[Start of Attachment]
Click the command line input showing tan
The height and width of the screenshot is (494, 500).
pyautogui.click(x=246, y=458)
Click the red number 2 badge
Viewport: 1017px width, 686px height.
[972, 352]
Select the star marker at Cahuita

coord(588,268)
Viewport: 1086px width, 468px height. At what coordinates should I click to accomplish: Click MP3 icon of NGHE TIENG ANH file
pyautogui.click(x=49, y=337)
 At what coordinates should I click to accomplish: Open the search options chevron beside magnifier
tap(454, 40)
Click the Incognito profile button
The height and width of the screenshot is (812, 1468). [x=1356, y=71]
[End of Attachment]
[Start of Attachment]
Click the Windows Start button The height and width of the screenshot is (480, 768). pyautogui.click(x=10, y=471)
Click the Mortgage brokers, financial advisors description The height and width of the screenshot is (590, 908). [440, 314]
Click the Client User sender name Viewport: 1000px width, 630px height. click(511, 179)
[End of Attachment]
[Start of Attachment]
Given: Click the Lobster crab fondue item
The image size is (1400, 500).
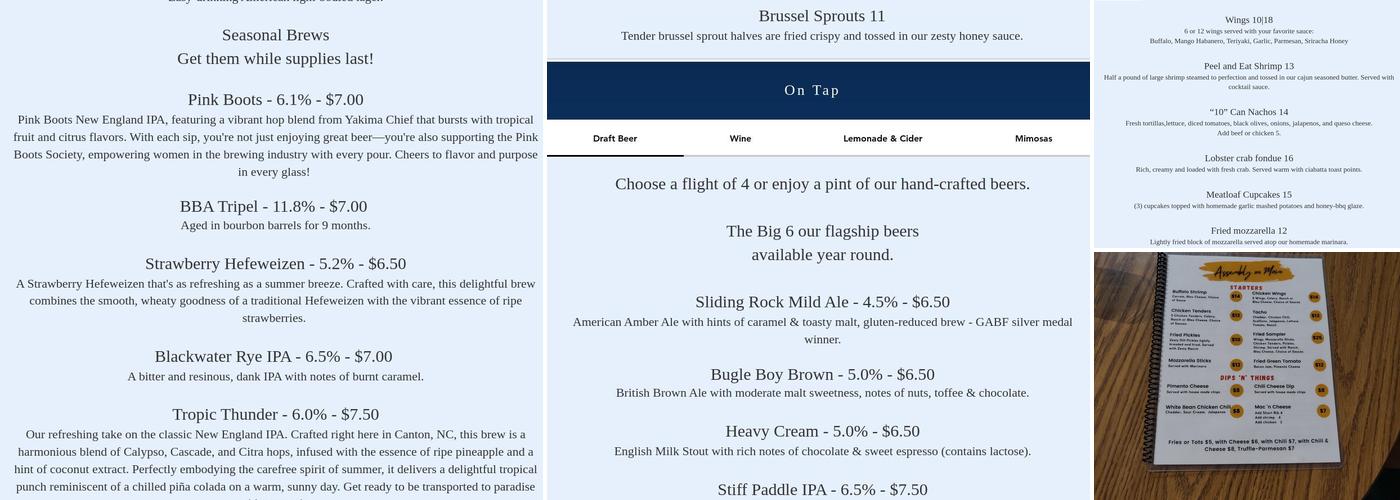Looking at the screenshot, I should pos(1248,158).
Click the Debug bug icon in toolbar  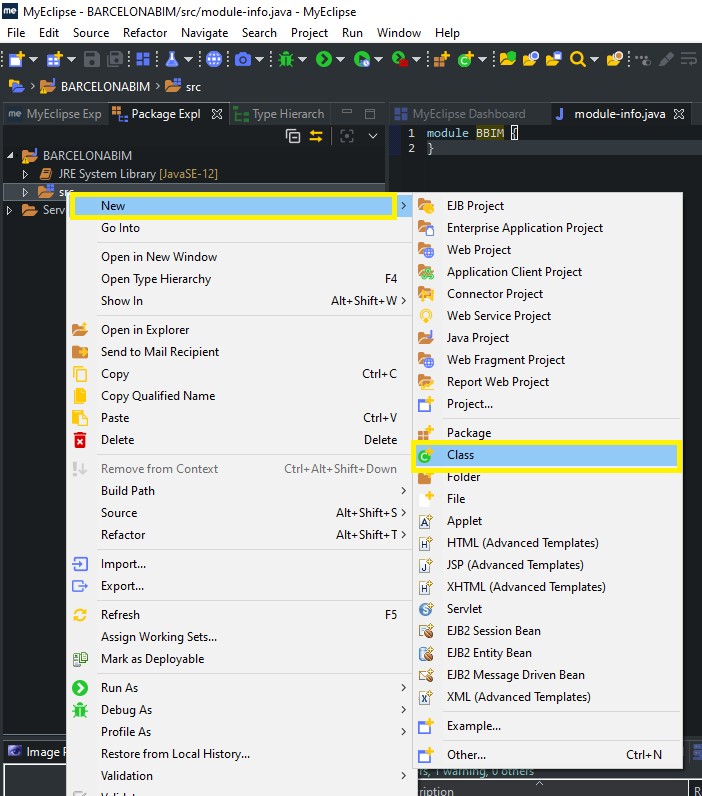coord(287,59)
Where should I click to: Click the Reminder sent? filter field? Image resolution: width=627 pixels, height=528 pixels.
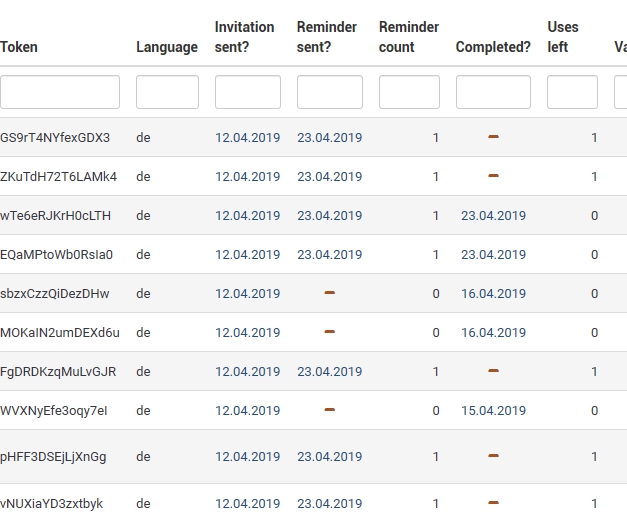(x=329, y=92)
[End of Attachment]
**Task item:** Of the lines above, output exactly those from the line bearing "Click the Windows" through the line bearing "Click the Client", inclusive.

**Solution to this task:**
Click the Windows Start button The height and width of the screenshot is (480, 768). pyautogui.click(x=10, y=471)
Click the Mortgage brokers, financial advisors description The height and width of the screenshot is (590, 908). [440, 314]
Click the Client User sender name Viewport: 1000px width, 630px height. click(511, 179)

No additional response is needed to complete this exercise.